Задание:
Верните полностью, без единого изменения, приведённый ниже отрывок о четырёхлетней девочке Энн.

Отрывок:
Энн, девочка четырех лет, входит в кабинет вместе с обеспокоенной матерью, которая то осторожно тянет, то решительно тащит ее за собой. Хотя девочка не сопротивляется и не возражает, она бледна, угрюма и с бессмысленным и отрешенным взглядом энергично сосет большой палец.
Я уже осведомлен о проблеме Энн. По-видимому, малышка теряет свою обычную эластичность: в одном состоянии она ведет себя подобно ребенку меньшего возраста, в другом — излишне, не по-детски серьезно. Когда она дает выход избытку энергии, то реакция носит эксплозивный характер и скоро заканчивается глупостью. Но более всего Энн досаждает тем, что имеет обыкновение задерживать стул, когда ее сажают на горшок, а затем упорно опорожнять кишечник ночью в постель, а точнее, ранним утром, прежде чем сонная мать в состоянии застать ее. Выговоры сносятся молча, в задумчивости, за которой таится очевидное отчаяние. Это отчаяние, по-видимому, было недавно усилено несчастным случаем: девочку сбила машина. К счастью, телесные повреждения сказались только внешними, но Энн еще больше удалилась от пределов досягаемости родительских средств связи и власти.

[Сохранённые записи]
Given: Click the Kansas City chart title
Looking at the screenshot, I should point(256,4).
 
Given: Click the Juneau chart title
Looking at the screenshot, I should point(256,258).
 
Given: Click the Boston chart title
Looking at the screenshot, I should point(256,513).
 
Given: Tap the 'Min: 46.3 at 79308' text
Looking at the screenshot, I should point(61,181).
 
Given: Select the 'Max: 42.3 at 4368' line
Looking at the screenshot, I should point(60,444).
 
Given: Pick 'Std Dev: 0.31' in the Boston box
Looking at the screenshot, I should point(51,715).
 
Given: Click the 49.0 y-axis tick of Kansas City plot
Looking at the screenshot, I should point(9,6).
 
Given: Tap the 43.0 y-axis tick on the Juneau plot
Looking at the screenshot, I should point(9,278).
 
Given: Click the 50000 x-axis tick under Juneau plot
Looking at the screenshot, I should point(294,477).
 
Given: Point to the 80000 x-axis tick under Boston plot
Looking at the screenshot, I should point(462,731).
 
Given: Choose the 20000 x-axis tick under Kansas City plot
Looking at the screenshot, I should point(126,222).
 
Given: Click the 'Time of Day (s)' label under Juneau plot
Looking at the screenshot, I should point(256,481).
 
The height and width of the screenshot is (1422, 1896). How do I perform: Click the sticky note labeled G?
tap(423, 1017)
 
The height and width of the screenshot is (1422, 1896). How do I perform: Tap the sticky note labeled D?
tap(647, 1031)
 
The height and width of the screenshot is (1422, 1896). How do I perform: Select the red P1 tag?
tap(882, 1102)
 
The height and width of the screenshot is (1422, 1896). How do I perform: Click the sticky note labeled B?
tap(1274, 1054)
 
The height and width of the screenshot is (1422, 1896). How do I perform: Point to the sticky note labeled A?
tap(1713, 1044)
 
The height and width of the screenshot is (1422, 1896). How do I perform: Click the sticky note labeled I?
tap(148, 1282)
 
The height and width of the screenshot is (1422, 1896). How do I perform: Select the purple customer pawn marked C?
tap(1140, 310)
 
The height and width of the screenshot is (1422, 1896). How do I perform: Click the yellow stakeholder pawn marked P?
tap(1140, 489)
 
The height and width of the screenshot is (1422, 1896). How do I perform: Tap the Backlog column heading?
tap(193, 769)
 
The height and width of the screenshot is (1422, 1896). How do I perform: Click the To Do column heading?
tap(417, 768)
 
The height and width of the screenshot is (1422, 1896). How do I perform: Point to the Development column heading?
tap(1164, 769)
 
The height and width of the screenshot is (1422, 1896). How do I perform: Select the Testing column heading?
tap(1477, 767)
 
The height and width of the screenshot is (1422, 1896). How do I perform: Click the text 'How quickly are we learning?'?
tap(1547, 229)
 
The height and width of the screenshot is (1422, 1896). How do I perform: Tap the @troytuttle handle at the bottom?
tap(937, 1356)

Результат выполнения:
Энн, девочка четырех лет, входит в кабинет вместе с обеспокоенной матерью, которая то осторожно тянет, то решительно тащит ее за собой. Хотя девочка не сопротивляется и не возражает, она бледна, угрюма и с бессмысленным и отрешенным взглядом энергично сосет большой палец.
Я уже осведомлен о проблеме Энн. По-видимому, малышка теряет свою обычную эластичность: в одном состоянии она ведет себя подобно ребенку меньшего возраста, в другом — излишне, не по-детски серьезно. Когда она дает выход избытку энергии, то реакция носит эксплозивный характер и скоро заканчивается глупостью. Но более всего Энн досаждает тем, что имеет обыкновение задерживать стул, когда ее сажают на горшок, а затем упорно опорожнять кишечник ночью в постель, а точнее, ранним утром, прежде чем сонная мать в состоянии застать ее. Выговоры сносятся молча, в задумчивости, за которой таится очевидное отчаяние. Это отчаяние, по-видимому, было недавно усилено несчастным случаем: девочку сбила машина. К счастью, телесные повреждения сказались только внешними, но Энн еще больше удалилась от пределов досягаемости родительских средств связи и власти.